Leave the images out and write out each entry exactly as shown.

Start of Material shown

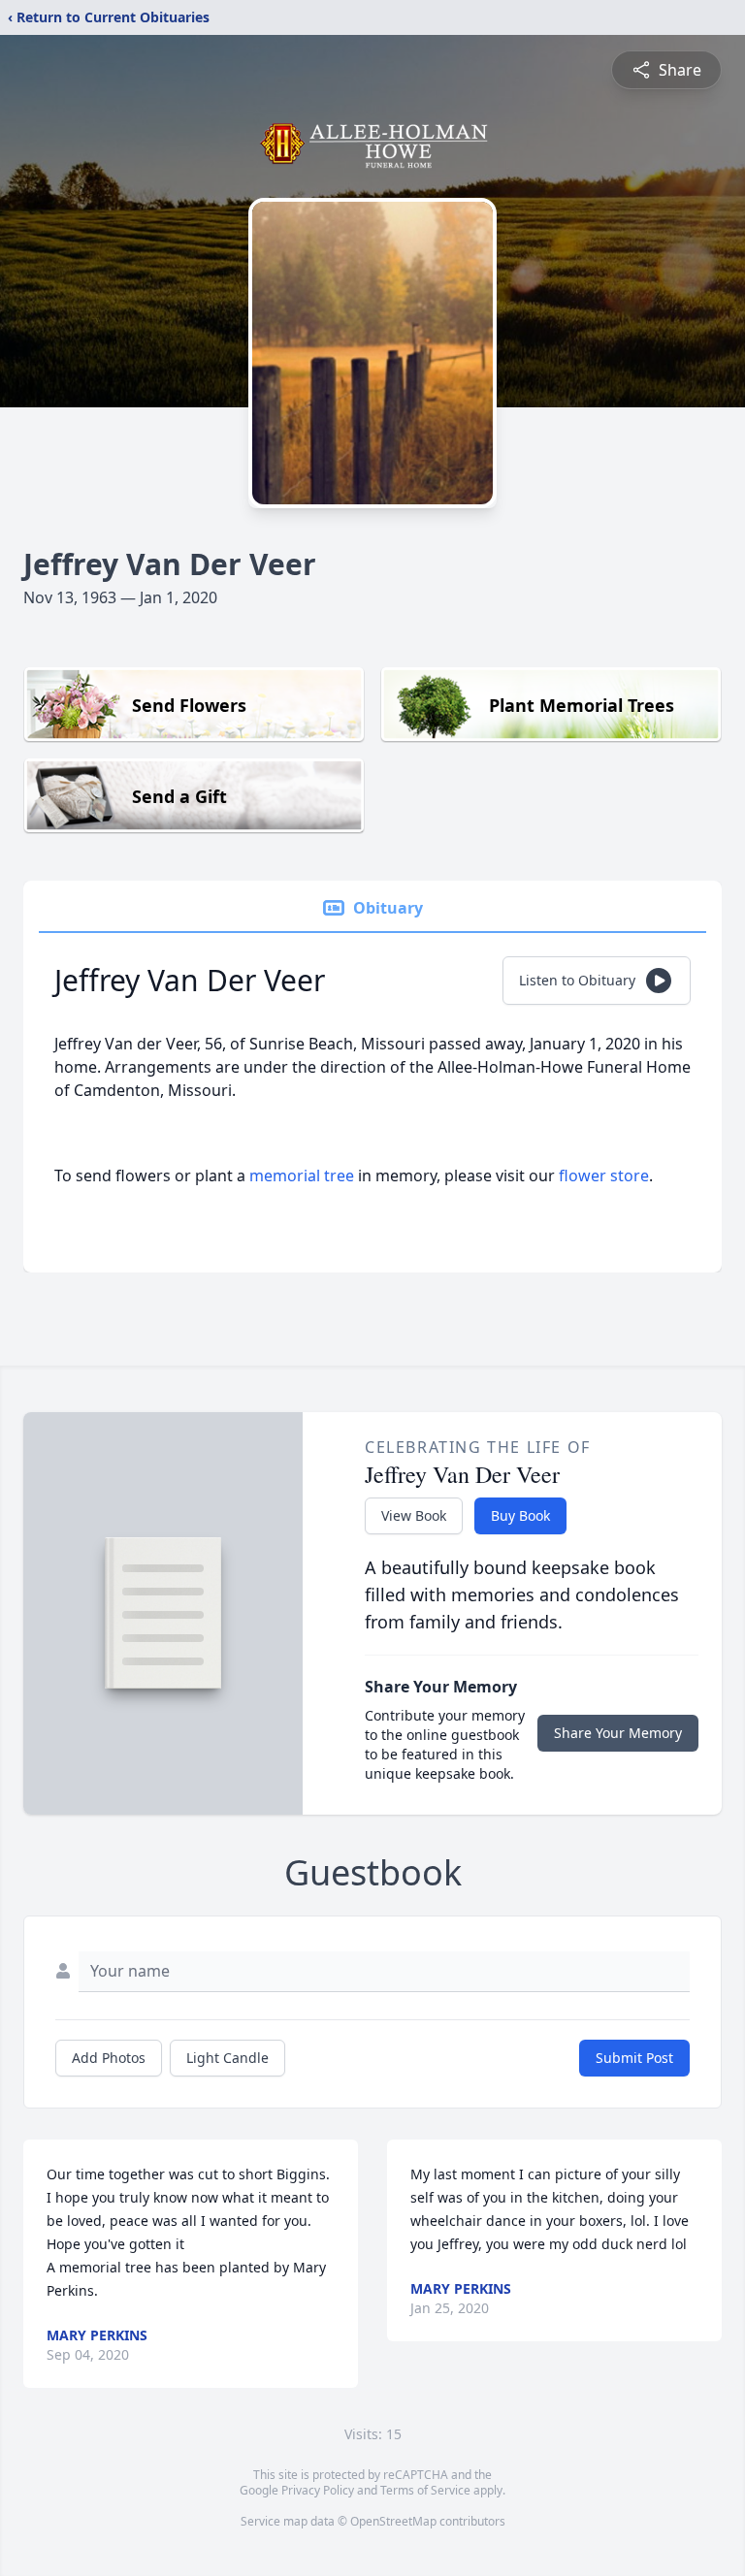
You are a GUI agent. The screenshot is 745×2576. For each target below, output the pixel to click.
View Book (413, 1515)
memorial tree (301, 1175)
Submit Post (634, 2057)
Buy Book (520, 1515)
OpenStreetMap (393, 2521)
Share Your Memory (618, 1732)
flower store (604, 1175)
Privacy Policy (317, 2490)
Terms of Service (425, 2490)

End of Material shown

Task answer:
You are a GUI agent. The screenshot is 745×2576. For each target below, output the pixel to click.
View Book (413, 1515)
memorial tree (301, 1175)
Submit Post (634, 2057)
Buy Book (520, 1515)
OpenStreetMap (393, 2521)
Share Your Memory (618, 1732)
flower store (604, 1175)
Privacy Policy (317, 2490)
Terms of Service (425, 2490)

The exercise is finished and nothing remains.